Author | : Stephanos Efthymiadis |
Publisher | : Routledge |
Total Pages | : 586 |
Release | : 2016-04-01 |
ISBN-10 | : 9781317043959 |
ISBN-13 | : 1317043952 |
Rating | : 4/5 (59 Downloads) |
For an entire millennium, Byzantine hagiography, inspired by the veneration of many saints, exhibited literary dynamism and a capacity to vary its basic forms. The subgenres into which it branched out after its remarkable start in the fourth century underwent alternating phases of development and decline that were intertwined with changes in the political, social and literary spheres. The selection of saintly heroes, an interest in depicting social landscapes, and the modulation of linguistic and stylistic registers captured the voice of homo byzantinus down to the end of the empire in the fifteenth century. The seventeen chapters in this companion form the sequel to those in volume I which dealt with the periods and regions of Byzantine hagiography, and complete the first comprehensive survey ever produced in this field.
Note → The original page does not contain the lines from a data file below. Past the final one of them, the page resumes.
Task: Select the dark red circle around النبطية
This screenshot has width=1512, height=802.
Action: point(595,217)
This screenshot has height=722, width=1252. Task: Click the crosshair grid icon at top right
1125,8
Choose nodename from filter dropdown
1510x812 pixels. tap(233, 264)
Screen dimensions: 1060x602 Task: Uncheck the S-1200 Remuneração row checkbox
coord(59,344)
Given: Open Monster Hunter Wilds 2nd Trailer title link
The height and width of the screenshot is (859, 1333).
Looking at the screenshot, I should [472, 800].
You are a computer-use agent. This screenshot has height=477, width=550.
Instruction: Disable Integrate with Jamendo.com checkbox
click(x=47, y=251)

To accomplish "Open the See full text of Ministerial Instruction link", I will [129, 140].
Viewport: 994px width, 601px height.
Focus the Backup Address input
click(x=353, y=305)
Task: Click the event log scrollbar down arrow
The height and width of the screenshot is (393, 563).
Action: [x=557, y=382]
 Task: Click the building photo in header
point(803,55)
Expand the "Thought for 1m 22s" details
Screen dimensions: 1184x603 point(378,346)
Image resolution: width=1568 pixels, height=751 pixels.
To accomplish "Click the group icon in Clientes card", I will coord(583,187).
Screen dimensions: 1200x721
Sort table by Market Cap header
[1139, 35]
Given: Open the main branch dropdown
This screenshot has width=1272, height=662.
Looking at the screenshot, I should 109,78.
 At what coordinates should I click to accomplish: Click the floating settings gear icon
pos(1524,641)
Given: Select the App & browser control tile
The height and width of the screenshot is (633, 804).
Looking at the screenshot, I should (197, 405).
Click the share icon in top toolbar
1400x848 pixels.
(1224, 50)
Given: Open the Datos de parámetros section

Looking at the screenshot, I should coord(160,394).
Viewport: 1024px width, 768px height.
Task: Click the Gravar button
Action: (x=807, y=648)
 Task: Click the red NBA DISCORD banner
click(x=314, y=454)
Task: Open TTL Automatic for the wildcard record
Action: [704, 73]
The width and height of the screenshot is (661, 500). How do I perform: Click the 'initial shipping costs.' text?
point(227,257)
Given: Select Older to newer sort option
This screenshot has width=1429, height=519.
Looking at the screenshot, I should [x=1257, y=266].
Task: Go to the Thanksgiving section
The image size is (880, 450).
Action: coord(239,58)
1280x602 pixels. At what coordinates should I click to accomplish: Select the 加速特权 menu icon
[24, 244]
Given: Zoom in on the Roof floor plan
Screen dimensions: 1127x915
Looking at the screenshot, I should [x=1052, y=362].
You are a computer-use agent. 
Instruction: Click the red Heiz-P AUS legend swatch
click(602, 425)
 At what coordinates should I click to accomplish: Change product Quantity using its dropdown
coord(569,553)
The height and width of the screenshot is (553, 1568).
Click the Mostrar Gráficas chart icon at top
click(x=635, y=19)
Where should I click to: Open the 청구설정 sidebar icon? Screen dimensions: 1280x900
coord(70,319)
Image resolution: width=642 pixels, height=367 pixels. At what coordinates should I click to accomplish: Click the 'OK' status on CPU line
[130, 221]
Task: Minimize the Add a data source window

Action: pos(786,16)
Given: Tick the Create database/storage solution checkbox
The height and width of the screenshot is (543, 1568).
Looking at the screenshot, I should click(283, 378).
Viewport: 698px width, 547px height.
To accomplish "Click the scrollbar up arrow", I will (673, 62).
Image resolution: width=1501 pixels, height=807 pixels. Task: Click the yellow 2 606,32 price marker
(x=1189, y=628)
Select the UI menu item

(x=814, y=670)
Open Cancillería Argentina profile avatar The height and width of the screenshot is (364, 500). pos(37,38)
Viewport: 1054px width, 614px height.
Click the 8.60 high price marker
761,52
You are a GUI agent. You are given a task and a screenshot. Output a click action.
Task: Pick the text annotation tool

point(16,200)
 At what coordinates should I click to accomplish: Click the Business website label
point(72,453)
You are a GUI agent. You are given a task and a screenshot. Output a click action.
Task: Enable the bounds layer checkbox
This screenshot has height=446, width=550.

The book is the work of an international group of experts in the field and is addressed to both a broader public and the scholarly community of Byzantinists, medievalists, historians of religion and theorists of narrative. It highlights the literary dimension and the research potential of a representative number of texts, not only those appreciated by the Byzantines themselves but those which modern readers rank high due to their literary quality or historical relevance.